Asians will form two thirds of the global middle class, shifting the balance of economic power from the West to the East. India's middle class will grow by 70 percent within five years to 267 million people, nearly a quarter of its population, according to India's National Council of Applied Economic Research.
In seven years, China's 800-million strong middle class has jumped into the driving seat. Instead of buying one General Motors car for every 10 sold in the US China has become GM's biggest customer.
It's not surprising to find Egypt tip-toing around the BRICS. Egypt's location sits it on the fence between the East and the West, dithering which way to hop. Is it better to stay with the Devil you know, or tinker with the Devil you don't? There's a downside to both.
Throwing your lot in with the BRICS is to flirt with trading in political freedom for prosperity, the option to ditch corrupt leaders pruned. Egyptians paid handsomely to topple Mubarak and his cronies. Is it worth an iPad or a new outfit for the strictures of servility?
Not in my book. In his, Brink Lindsey, the author of The Age of Abundance: How Prosperity Transformed America's Politics and Culture, links America's post-World War II prosperity with its mind-opening educational opportunities.
And thus we stumble on a way forward for Egypt that could be embraced by all politicians if only they'd pause before prescribing off-the-cuff cure-alls.
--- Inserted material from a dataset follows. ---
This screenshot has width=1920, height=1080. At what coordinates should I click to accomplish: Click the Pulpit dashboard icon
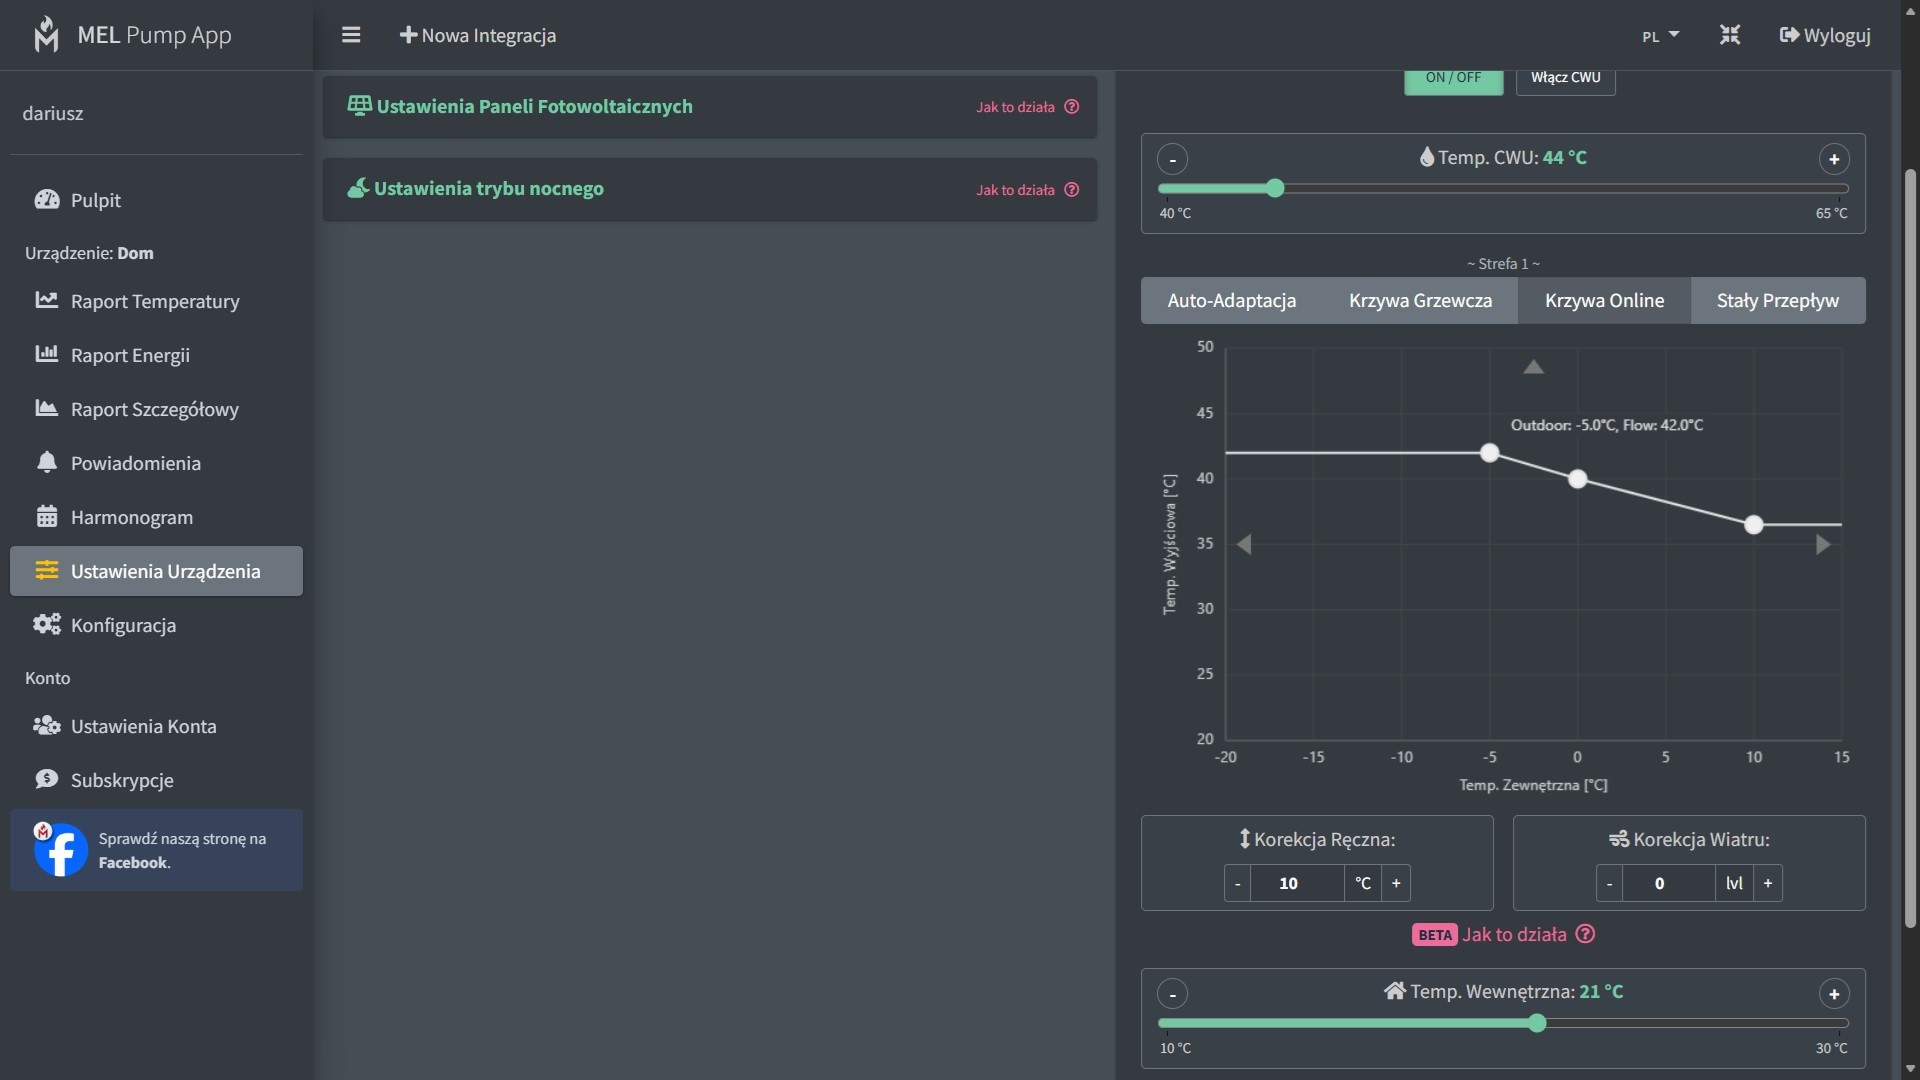(x=47, y=200)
The BRICS will exploit Egypt's low costs and proximity to mega markets to trade goods for profit. Europe and America offer a gift of greater value: the transfer of knowledge. Don't expect the inscrutable Chinese, the rapscallion Russians or the artful Indians to share secrets. Brazil's unique ethnic blend of Portuguese, Spanish and Latino homem cordial is a fudge, permitting their elites to plunder — the common good brushed aside.
Britain did it honorably before when Africa's liberators arose. The UK's then Prime Minister Harold Macmillan recognized the game was up for British colonialism. He stood before the South African parliament on February 3, 1960 declaring the wind of change was blowing through the continent.
Whether we like it or not, this growth of national consciousness is a political fact, Macmillan told a surprised audience. We must all accept it as a fact, and our national policies must take account of it, SuperMac said. Britain opened up its universities and colleges to a new generation of Africans to be trained to run their independent countries.
Overlooking the tranquil Nile, enjoying the calm after Sunday afternoon's sandstorm, a UK emissary mused aloud: What should Britain and the West be doing to help Egyptians in their time of need and our time of austerity?
What you hold is a vast repository of knowledge, he's reminded. How many former colonies has Britain helped on the road to democracy? Share your knowledge with Egypt unreservedly, as Macmillan did. Open the floodgates of learning. Egyptians will burnish that gift — a prize more valuable than gold: the respect wisdom endows.
The advancement and diffusion of knowledge is the only guardian of true liberty — James Madison, father of America's constitution, the fourth president of a nation seeking illusive answers.
Philip Whitfield is a Cairo commentator.